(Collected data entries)
----------

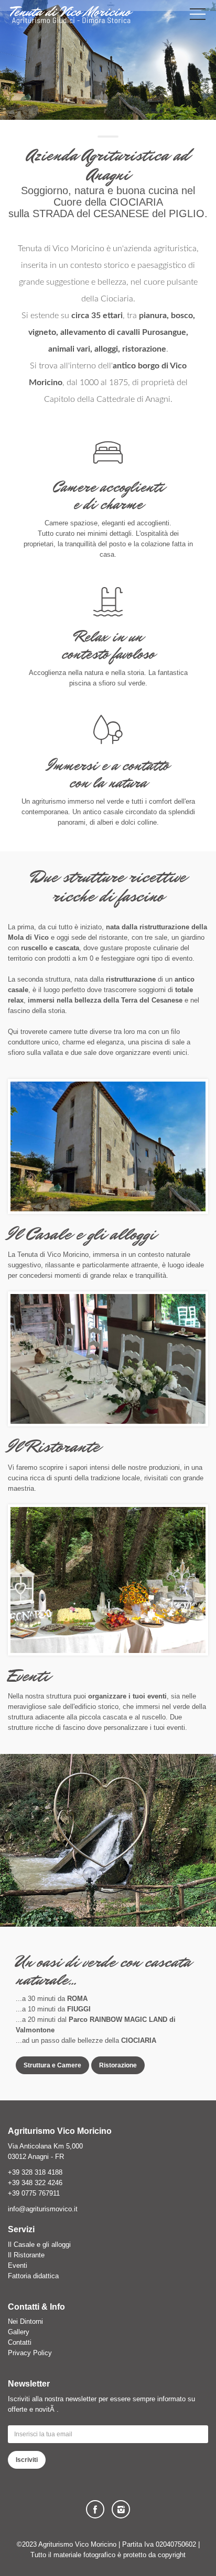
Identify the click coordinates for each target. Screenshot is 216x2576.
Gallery (18, 2332)
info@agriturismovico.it (43, 2209)
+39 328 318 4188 (35, 2172)
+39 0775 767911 (34, 2193)
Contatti (19, 2342)
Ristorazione (118, 2065)
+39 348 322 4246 (35, 2183)
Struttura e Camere (52, 2065)
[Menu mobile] (198, 16)
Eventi (17, 2265)
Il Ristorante (26, 2255)
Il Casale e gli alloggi (39, 2244)
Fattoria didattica (33, 2276)
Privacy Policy (30, 2353)
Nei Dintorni (25, 2321)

----------

What you have to do:
Retype the data in full. Images do not go in the copy.

Response:
Identify the click coordinates for each target. Screenshot is 216x2576.
Gallery (18, 2332)
info@agriturismovico.it (43, 2209)
+39 328 318 4188 (35, 2172)
+39 0775 767911 (34, 2193)
Contatti (19, 2342)
Ristorazione (118, 2065)
+39 348 322 4246 (35, 2183)
Struttura e Camere (52, 2065)
[Menu mobile] (198, 16)
Eventi (17, 2265)
Il Ristorante (26, 2255)
Il Casale e gli alloggi (39, 2244)
Fattoria didattica (33, 2276)
Privacy Policy (30, 2353)
Nei Dintorni (25, 2321)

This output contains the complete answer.